読解文 ->
= = =
第2回授業の感想 07/8/4

「明治維新(2)新政府と世界」 第2回授業の感想
(新聞の投書などのように、趣旨を変えない範囲で言葉を補ったり、誤字を訂正したりしています)


皆様
2007年7月28日、あびこ平和ネット主催、全15回のシリーズ企画、増田先生の社会科授業「近現代史の真実を知ろう」第2回 『明治維新(2)新政府と世界』に参加しました。

 まず、前回の復習から始まり、年表の穴埋めをもとに、独断専行の薩長藩閥、明治政府が断行した台清朝のアジア諸国への侵略、琉球処分、アイヌ「土人」差別弾圧、自由民権運動家の処刑を中心に、自由民権運動の魂を解説しいただきました。

以下新しく知ったこと。
*1871年、岩倉具視ら政府中枢部の使節団。血税を使って2年間もの派遣。
= = =
提供データ ->

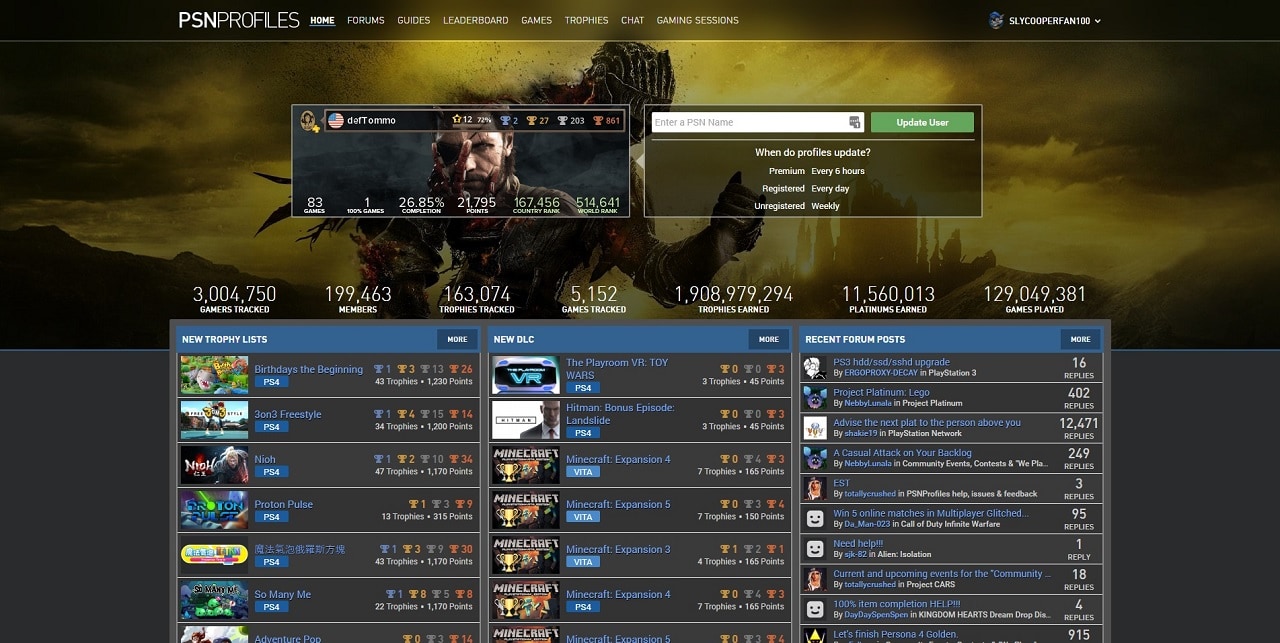This screenshot has width=1280, height=643.
Task: Click defTommo's monkey avatar icon
Action: tap(307, 118)
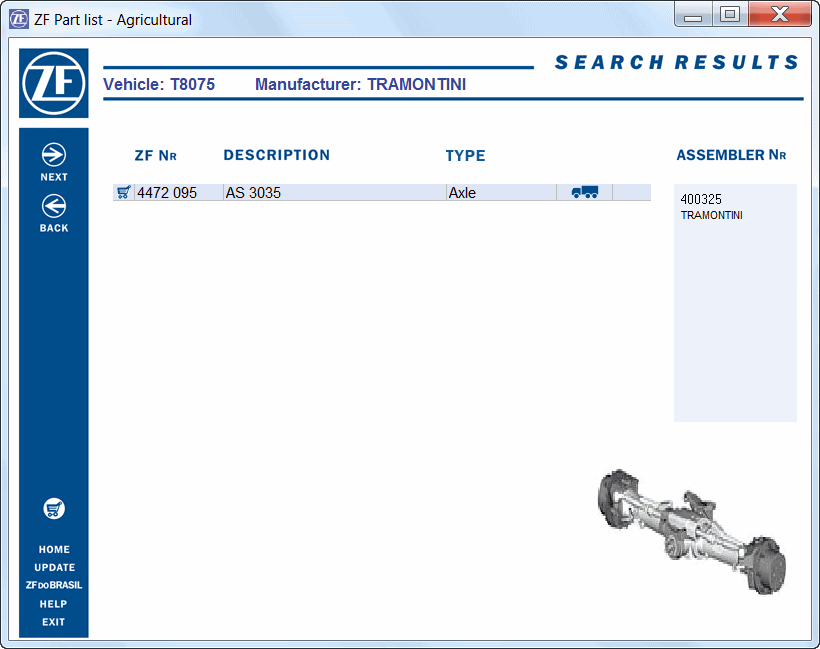Click the NEXT arrow icon
Image resolution: width=820 pixels, height=649 pixels.
pyautogui.click(x=54, y=154)
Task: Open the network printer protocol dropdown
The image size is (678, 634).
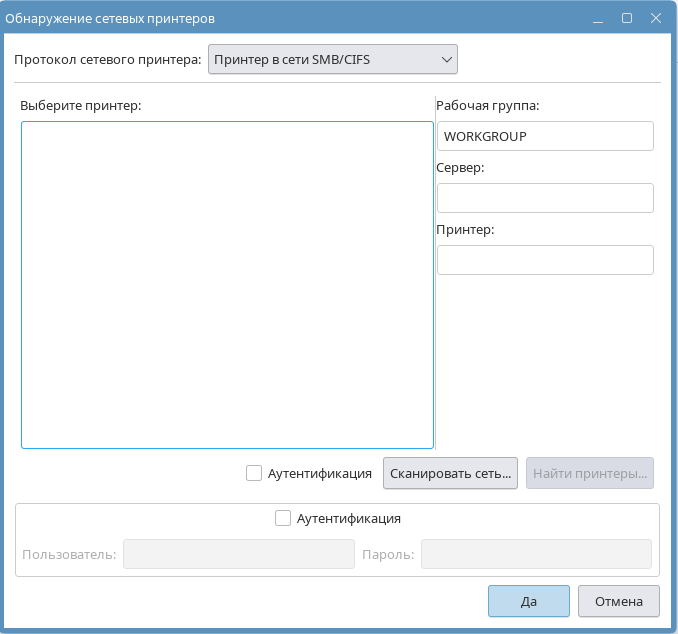Action: 333,60
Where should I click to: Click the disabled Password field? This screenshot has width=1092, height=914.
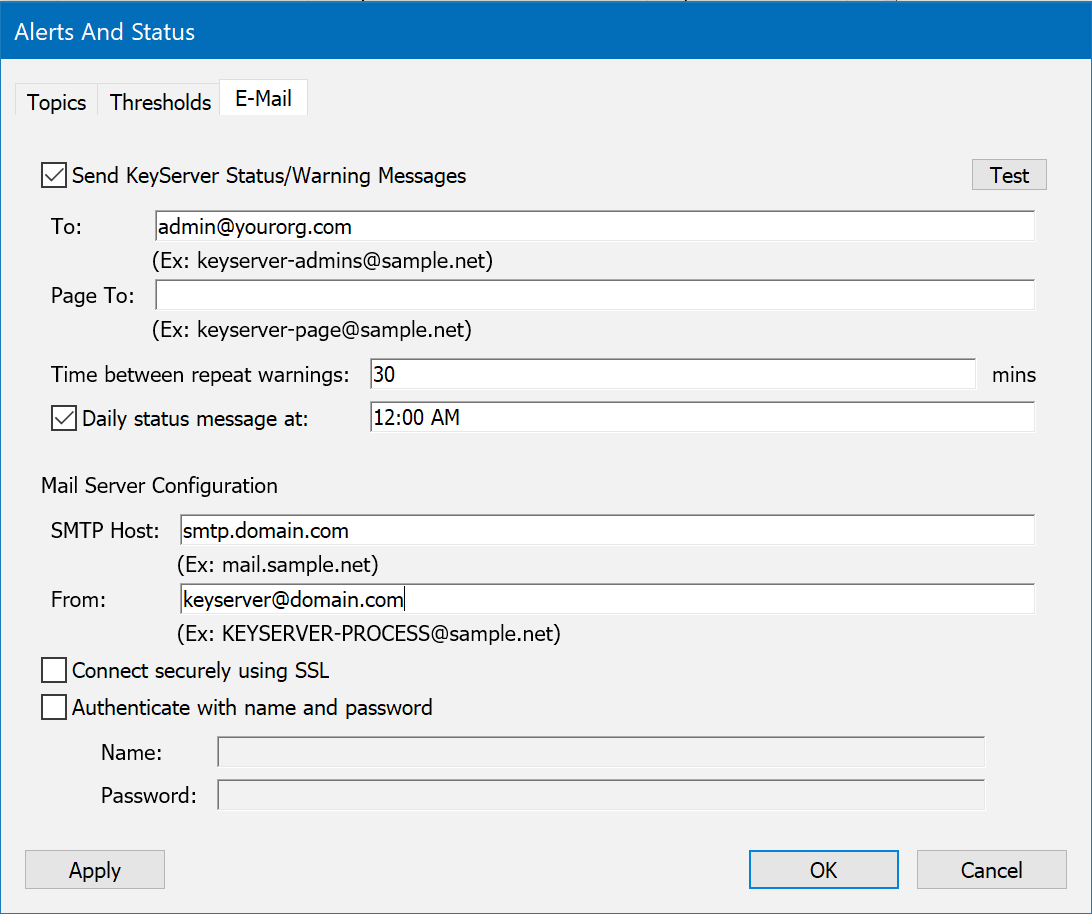tap(600, 795)
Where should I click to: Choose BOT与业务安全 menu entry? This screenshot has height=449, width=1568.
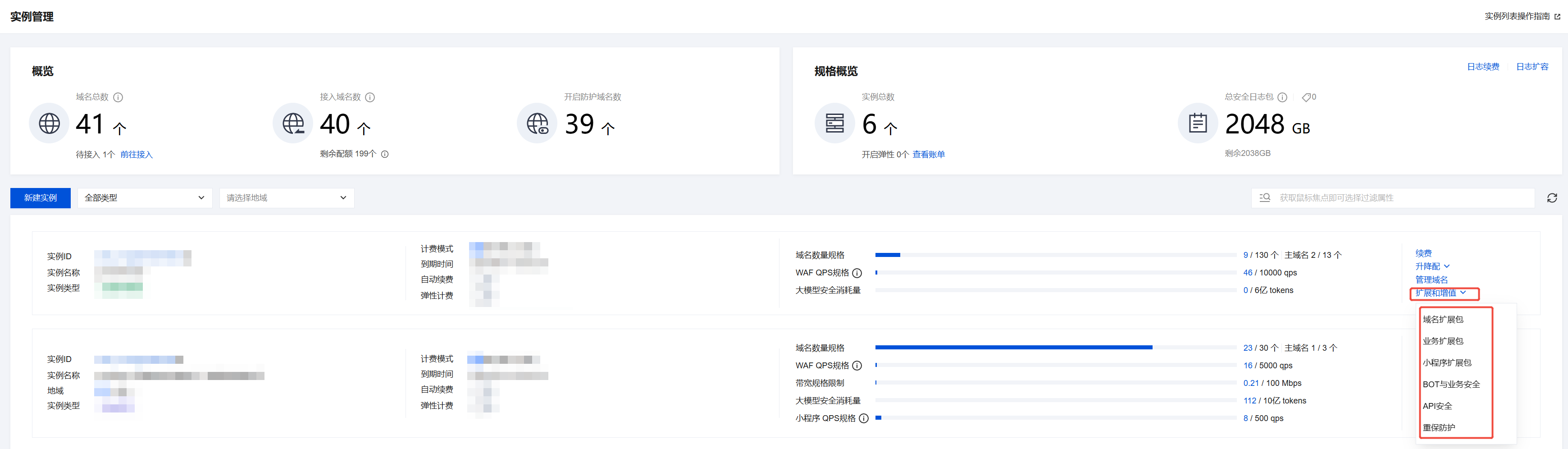tap(1451, 385)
= = =
実施する課題 -> 上の読解文から、「第2回授業の感想 07/8/4」と「の魂を解説しいただきました。」の間を、両端の語句も含めて一字も変えずに書き写してください。

解答 ->
第2回授業の感想 07/8/4

「明治維新(2)新政府と世界」 第2回授業の感想
(新聞の投書などのように、趣旨を変えない範囲で言葉を補ったり、誤字を訂正したりしています)


皆様
2007年7月28日、あびこ平和ネット主催、全15回のシリーズ企画、増田先生の社会科授業「近現代史の真実を知ろう」第2回 『明治維新(2)新政府と世界』に参加しました。

 まず、前回の復習から始まり、年表の穴埋めをもとに、独断専行の薩長藩閥、明治政府が断行した台清朝のアジア諸国への侵略、琉球処分、アイヌ「土人」差別弾圧、自由民権運動家の処刑を中心に、自由民権運動の魂を解説しいただきました。